Exercise ▸ Repeat the records in full, exactly.

────────────────

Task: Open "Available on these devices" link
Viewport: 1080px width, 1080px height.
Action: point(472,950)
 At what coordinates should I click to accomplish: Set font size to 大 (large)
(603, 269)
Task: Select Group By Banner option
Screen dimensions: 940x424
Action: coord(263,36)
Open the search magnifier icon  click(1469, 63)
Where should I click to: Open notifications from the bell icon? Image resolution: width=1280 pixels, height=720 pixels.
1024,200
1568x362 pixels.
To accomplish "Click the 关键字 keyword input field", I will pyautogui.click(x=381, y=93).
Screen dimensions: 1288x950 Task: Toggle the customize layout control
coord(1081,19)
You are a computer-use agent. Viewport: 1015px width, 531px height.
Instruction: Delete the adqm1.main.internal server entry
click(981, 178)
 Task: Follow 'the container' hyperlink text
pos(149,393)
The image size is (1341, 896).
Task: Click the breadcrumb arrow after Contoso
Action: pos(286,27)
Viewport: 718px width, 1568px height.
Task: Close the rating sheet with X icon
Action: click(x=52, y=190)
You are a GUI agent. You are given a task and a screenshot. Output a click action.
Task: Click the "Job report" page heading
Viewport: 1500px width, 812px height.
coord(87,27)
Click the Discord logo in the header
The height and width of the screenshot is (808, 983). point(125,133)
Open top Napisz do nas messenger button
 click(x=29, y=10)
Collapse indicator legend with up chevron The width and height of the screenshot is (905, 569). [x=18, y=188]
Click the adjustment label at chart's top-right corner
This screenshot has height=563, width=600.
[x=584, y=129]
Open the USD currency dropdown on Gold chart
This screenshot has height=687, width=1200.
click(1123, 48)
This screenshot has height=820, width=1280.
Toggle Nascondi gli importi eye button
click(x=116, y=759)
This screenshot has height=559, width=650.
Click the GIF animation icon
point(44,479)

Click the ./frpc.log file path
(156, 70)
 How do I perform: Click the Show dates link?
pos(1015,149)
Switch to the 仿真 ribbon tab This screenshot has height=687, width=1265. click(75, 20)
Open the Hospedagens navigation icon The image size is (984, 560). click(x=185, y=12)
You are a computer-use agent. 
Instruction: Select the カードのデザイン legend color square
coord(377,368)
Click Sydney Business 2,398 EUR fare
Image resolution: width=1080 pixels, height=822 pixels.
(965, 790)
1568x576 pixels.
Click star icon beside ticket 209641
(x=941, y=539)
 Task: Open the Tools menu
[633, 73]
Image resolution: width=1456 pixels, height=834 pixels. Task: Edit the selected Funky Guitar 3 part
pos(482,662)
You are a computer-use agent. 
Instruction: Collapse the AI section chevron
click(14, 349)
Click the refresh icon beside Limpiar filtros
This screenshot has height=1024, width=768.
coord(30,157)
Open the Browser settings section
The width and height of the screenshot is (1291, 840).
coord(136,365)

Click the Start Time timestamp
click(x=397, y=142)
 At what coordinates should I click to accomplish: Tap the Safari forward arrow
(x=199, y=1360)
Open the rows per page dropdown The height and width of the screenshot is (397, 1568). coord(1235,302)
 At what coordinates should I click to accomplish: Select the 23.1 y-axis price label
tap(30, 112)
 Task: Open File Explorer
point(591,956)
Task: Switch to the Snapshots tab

────────────────

Task response ▸
Task: Open "Available on these devices" link
Viewport: 1080px width, 1080px height.
Action: point(472,950)
 At what coordinates should I click to accomplish: Set font size to 大 (large)
(603, 269)
Task: Select Group By Banner option
Screen dimensions: 940x424
Action: coord(263,36)
Open the search magnifier icon  click(1469, 63)
Where should I click to: Open notifications from the bell icon? Image resolution: width=1280 pixels, height=720 pixels.
1024,200
1568x362 pixels.
To accomplish "Click the 关键字 keyword input field", I will pyautogui.click(x=381, y=93).
Screen dimensions: 1288x950 Task: Toggle the customize layout control
coord(1081,19)
You are a computer-use agent. Viewport: 1015px width, 531px height.
Instruction: Delete the adqm1.main.internal server entry
click(981, 178)
 Task: Follow 'the container' hyperlink text
pos(149,393)
The image size is (1341, 896).
Task: Click the breadcrumb arrow after Contoso
Action: pos(286,27)
Viewport: 718px width, 1568px height.
Task: Close the rating sheet with X icon
Action: click(x=52, y=190)
You are a GUI agent. You are given a task and a screenshot. Output a click action.
Task: Click the "Job report" page heading
Viewport: 1500px width, 812px height.
coord(87,27)
Click the Discord logo in the header
The height and width of the screenshot is (808, 983). point(125,133)
Open top Napisz do nas messenger button
 click(x=29, y=10)
Collapse indicator legend with up chevron The width and height of the screenshot is (905, 569). [x=18, y=188]
Click the adjustment label at chart's top-right corner
This screenshot has height=563, width=600.
[x=584, y=129]
Open the USD currency dropdown on Gold chart
This screenshot has height=687, width=1200.
click(1123, 48)
This screenshot has height=820, width=1280.
Toggle Nascondi gli importi eye button
click(x=116, y=759)
This screenshot has height=559, width=650.
Click the GIF animation icon
point(44,479)

Click the ./frpc.log file path
(156, 70)
 How do I perform: Click the Show dates link?
pos(1015,149)
Switch to the 仿真 ribbon tab This screenshot has height=687, width=1265. click(75, 20)
Open the Hospedagens navigation icon The image size is (984, 560). click(x=185, y=12)
You are a computer-use agent. 
Instruction: Select the カードのデザイン legend color square
coord(377,368)
Click Sydney Business 2,398 EUR fare
Image resolution: width=1080 pixels, height=822 pixels.
(965, 790)
1568x576 pixels.
Click star icon beside ticket 209641
(x=941, y=539)
 Task: Open the Tools menu
[633, 73]
Image resolution: width=1456 pixels, height=834 pixels. Task: Edit the selected Funky Guitar 3 part
pos(482,662)
You are a computer-use agent. 
Instruction: Collapse the AI section chevron
click(14, 349)
Click the refresh icon beside Limpiar filtros
This screenshot has height=1024, width=768.
coord(30,157)
Open the Browser settings section
The width and height of the screenshot is (1291, 840).
coord(136,365)

Click the Start Time timestamp
click(x=397, y=142)
 At what coordinates should I click to accomplish: Tap the Safari forward arrow
(x=199, y=1360)
Open the rows per page dropdown The height and width of the screenshot is (397, 1568). coord(1235,302)
 At what coordinates should I click to accomplish: Select the 23.1 y-axis price label
tap(30, 112)
 Task: Open File Explorer
point(591,956)
Task: Switch to the Snapshots tab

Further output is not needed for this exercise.